Paid Parental Leave (PPL) has been reduced from the inequality reinforcing $150k - Quite simply, why should those earning $150k receive a government payment to replace their wage of $150k? I think the government could find other more productive and equitable ways to that money. The reduction is a good thing.

Raising the preservation and pension age - Life expectancies have been going up but the age at which you stop working has not. It is a shame they exclude the baby booms from this policy recommendation. Of course, for this to be equitable, we do need to consider exceptions. Should ATSI have a different age considering their lower life expectancy? Should those in hard manual jobs be expected to continue to such an age if they are unable to find less physically demanding work?

These are the headline highlights of the report. There may be more sound recommendations, but without reading the 1200 page report I will stop here.

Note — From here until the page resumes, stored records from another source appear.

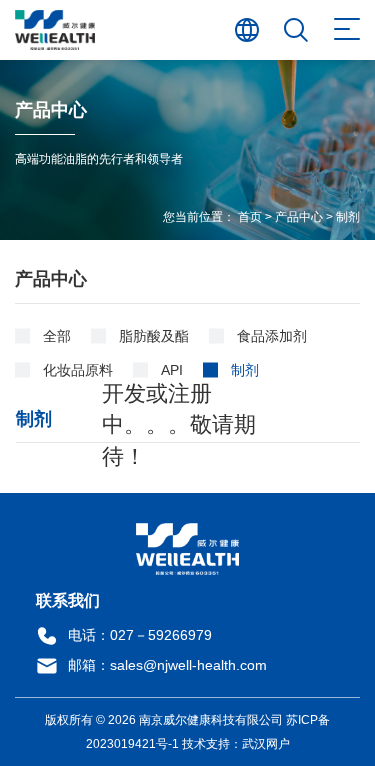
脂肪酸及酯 (154, 336)
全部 (57, 336)
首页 (250, 217)
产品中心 (299, 217)
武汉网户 (266, 744)
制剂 (348, 217)
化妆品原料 (78, 370)
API (172, 370)
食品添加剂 (272, 336)
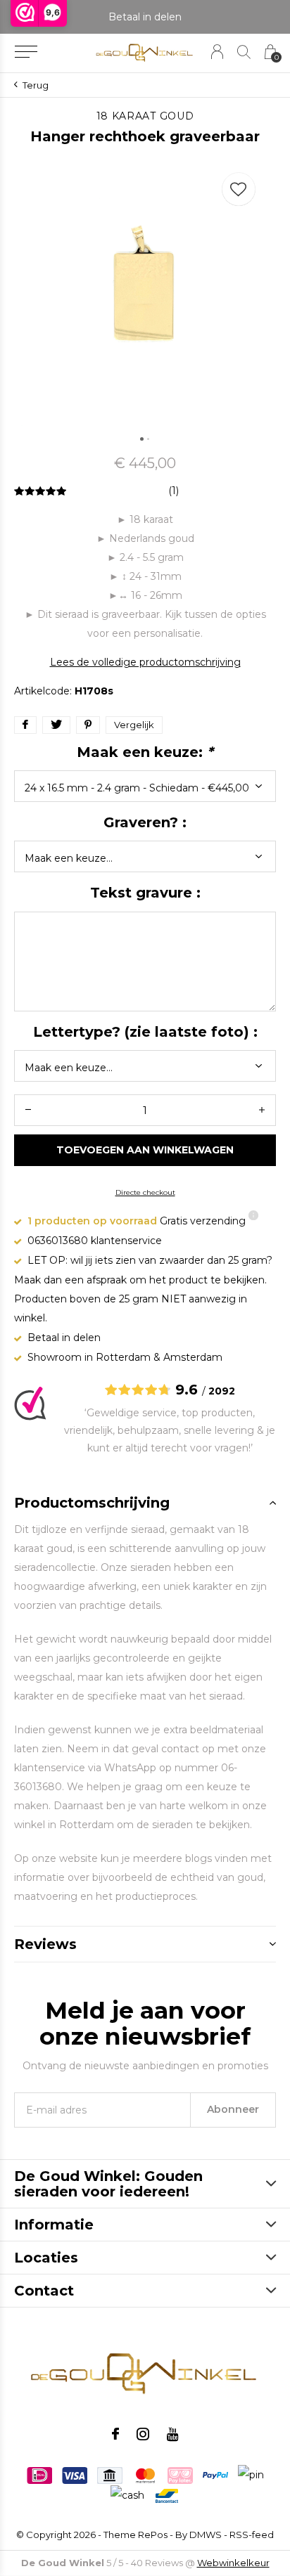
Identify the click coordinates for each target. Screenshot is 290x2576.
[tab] (145, 1502)
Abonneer (233, 2109)
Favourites (239, 189)
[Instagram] (143, 2434)
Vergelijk (134, 724)
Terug (36, 85)
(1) (173, 490)
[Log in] (217, 52)
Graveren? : (145, 822)
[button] (25, 52)
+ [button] (262, 1110)
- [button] (28, 1110)
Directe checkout (145, 1192)
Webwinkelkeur (233, 2562)
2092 (221, 1391)
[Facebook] (115, 2434)
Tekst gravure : (145, 892)
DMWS (205, 2534)
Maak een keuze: (145, 752)
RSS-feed (251, 2534)
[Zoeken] (244, 52)
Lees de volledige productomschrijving (145, 662)
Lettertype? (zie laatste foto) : (145, 1032)
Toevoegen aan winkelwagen (145, 1150)
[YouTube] (173, 2434)
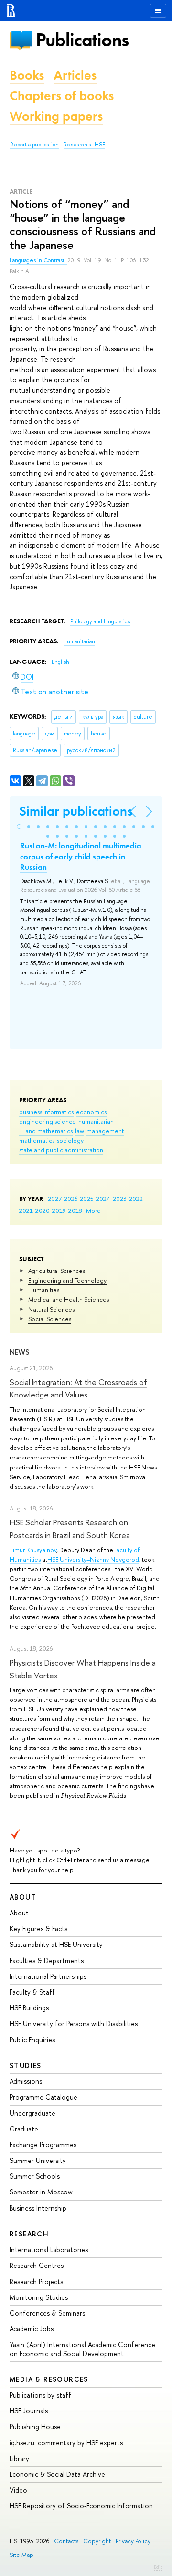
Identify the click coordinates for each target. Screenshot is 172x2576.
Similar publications (75, 811)
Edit (158, 2567)
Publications (82, 40)
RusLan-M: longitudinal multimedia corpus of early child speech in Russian (80, 856)
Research (29, 2233)
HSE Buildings (29, 2007)
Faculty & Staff (32, 1992)
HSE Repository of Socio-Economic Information (81, 2505)
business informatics (46, 1111)
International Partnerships (48, 1976)
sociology (70, 1140)
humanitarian (96, 1121)
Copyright (97, 2541)
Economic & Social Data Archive (57, 2474)
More (93, 1210)
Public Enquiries (32, 2039)
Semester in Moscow (41, 2191)
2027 (55, 1198)
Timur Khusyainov (33, 1549)
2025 (87, 1198)
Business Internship (38, 2208)
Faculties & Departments (47, 1960)
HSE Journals (29, 2410)
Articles (75, 75)
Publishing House (35, 2426)
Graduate (24, 2128)
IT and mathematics (46, 1131)
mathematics (36, 1140)
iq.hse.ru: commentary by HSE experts (66, 2442)
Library (19, 2458)
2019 (59, 1210)
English (60, 662)
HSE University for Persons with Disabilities (74, 2023)
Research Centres (37, 2265)
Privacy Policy (133, 2541)
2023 (120, 1198)
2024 (103, 1198)
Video (18, 2489)
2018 (75, 1210)
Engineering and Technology (67, 1280)
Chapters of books (62, 95)
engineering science (47, 1121)
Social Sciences (49, 1318)
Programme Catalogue (43, 2096)
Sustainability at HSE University (56, 1944)
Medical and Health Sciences (68, 1299)
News (20, 1352)
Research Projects (36, 2281)
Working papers (56, 116)
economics (91, 1111)
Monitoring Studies (39, 2297)
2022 (136, 1198)
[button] (19, 826)
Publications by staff (40, 2395)
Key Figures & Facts (38, 1928)
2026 (70, 1198)
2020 (42, 1210)
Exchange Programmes (43, 2144)
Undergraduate (32, 2113)
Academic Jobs (32, 2328)
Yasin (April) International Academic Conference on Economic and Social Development (82, 2349)
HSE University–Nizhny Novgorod (93, 1559)
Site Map (21, 2555)
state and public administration (61, 1150)
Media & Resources (49, 2379)
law (79, 1131)
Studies (26, 2065)
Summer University (38, 2160)
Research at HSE (84, 144)
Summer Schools (35, 2176)
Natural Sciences (51, 1309)
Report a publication (34, 144)
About (23, 1897)
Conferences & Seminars (47, 2312)
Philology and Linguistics (100, 621)
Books (27, 75)
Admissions (26, 2081)
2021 (26, 1210)
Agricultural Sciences (56, 1270)
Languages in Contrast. (38, 260)
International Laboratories (49, 2249)
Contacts (66, 2541)
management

Political Strategy of the Government

Progressives will flinch at reading this, but the the Coalition Government is operating exceptionally well on the political strategy front. They didn't outline their harsh plans to the electorate as this would damage their chances of winning. Instead, after winning government they have set-up a smoke screen, 'The National Commission of Audit', that provides credence to their deeply held agenda and does the talking for them. The Coalition have set the terms upon which the battles will occur.

Labor needs to start forging its own narrative of how it wants to shape the country. Wealth and income inequality are major issues, not just because of the empirical evidence that shows the socially damaging impacts, but because it stifles productive economic investment into items Australia really needs and that Labor should stand for - think for example a proper National Broadband Network or High Speed Rail infrastructure. Perhaps the Labor party could learn from the Coalition's strategy. Set up a 'National Commission of Inequality of Income and Wealth', don't be shy with the terms of reference, let it go full bore. Stack it with academics like Prof. Frank Stilwell or Prof. Bill Mitchell, put a former MP on there that is genuinely pro-worker like Greg Combet, homelessness advocates, environmental experts etc. Then make the Commission present their findings to the public with an announcement prior to the budget. Lay the groundwork for a progressive budget. We'll need one after the Coalition are finished.

Labor needs to think about how it can shift the terms of the political war as well as matching the Coalition's tactics.

*Read the Spirit Level for an engaging meta-study of inequality the detrimental impacts of inequality.